The long-term athlete-development model has been incorporated into a thoughtful solution for societal change by the United States Olympic Committee's American Development Model (ADM).3 The ADM is the radical change we need. If followed, the ADM will allow American youth to use sport as a path toward active and healthy lifestyles and create opportunities for athletes to maximize their full potential. The 5 key principles outlined by the ADM3 are
Universal access to create opportunity for all athletes,
Developmentally appropriate activities that emphasize motor and foundational skills,
Multisport or multiactivity participation,
A fun, engaging, and progressively challenging atmosphere, and
Quality coaching at all age levels
These principles are reflected in progressive, developmentally appropriate stages of sport participation, and all national governing bodies of American sport are signatories to the ADM. However, it will take time for the ADM to influence societal norms, and until those norms change, an undercurrent of pressure for early sport specialization will persist.

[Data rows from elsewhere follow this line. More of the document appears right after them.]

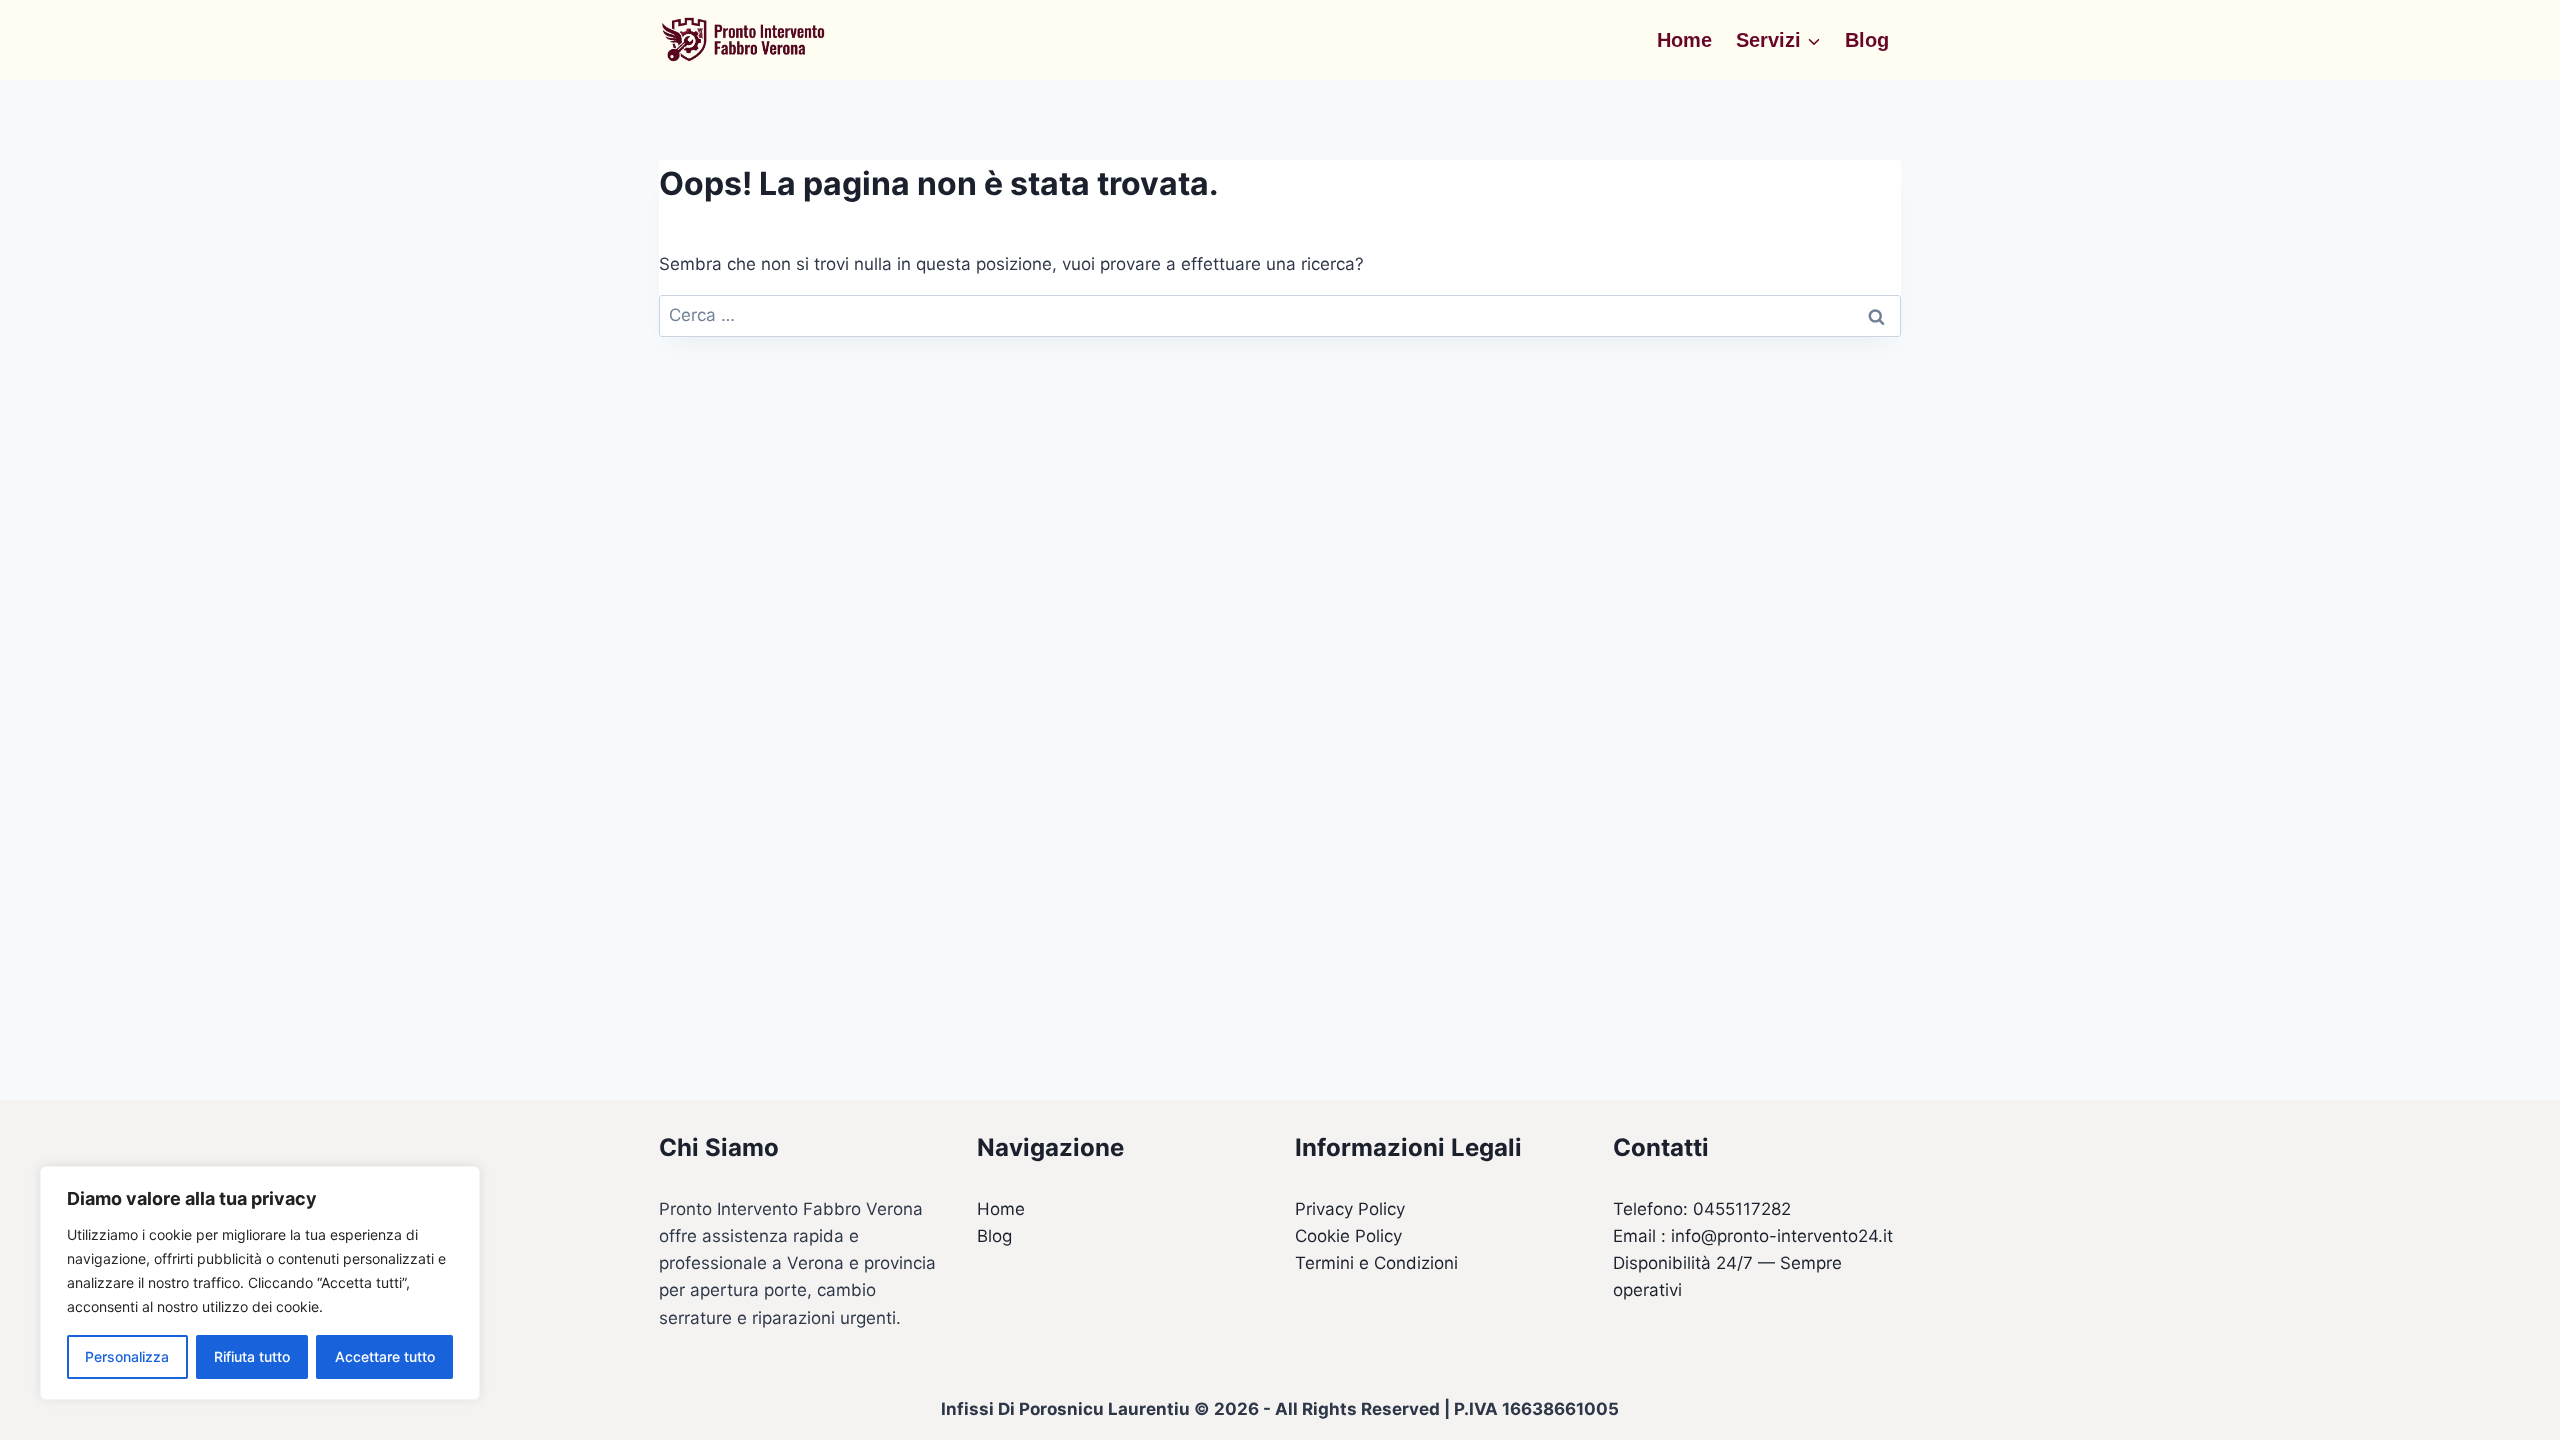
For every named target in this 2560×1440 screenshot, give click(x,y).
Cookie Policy (1348, 1236)
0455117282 (1742, 1209)
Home (1684, 40)
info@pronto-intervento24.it (1782, 1236)
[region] (260, 1283)
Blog (1867, 40)
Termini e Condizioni (1376, 1263)
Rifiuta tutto (252, 1356)
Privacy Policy (1350, 1209)
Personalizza (127, 1356)
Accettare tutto (385, 1356)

The athletic trainer (AT) is the foundation of any effort dedicated to ensuring the health and safety of our most sacred asset in sport: the athlete. Indeed, the National Collegiate Athletic Association16 formally recognized the AT, in conjunction with the team physician, as the primary athletics health care providers who have unchallengeable, autonomous authority for medical decision making. The AT is ideally positioned to facilitate the pathway for all stakeholders in sport to understand and follow the ADM. By leveraging his or her unique position in sport, the AT can help ensure that (1) coaches, including strength and conditioning specialists, develop long-term strategies for athlete development; (2) parents realize that the health, safety, and excellence of their children are served most effectively by the best evidence- and consensus-based model available, the ADM; and (3) evidence- and consensus-based literature on long-term athlete development—including the ADM—is widely disseminated to key sport stakeholders. By leveraging the unique role of the AT to socialize the ADM, we are embracing the sacredness of the athlete in sport and society.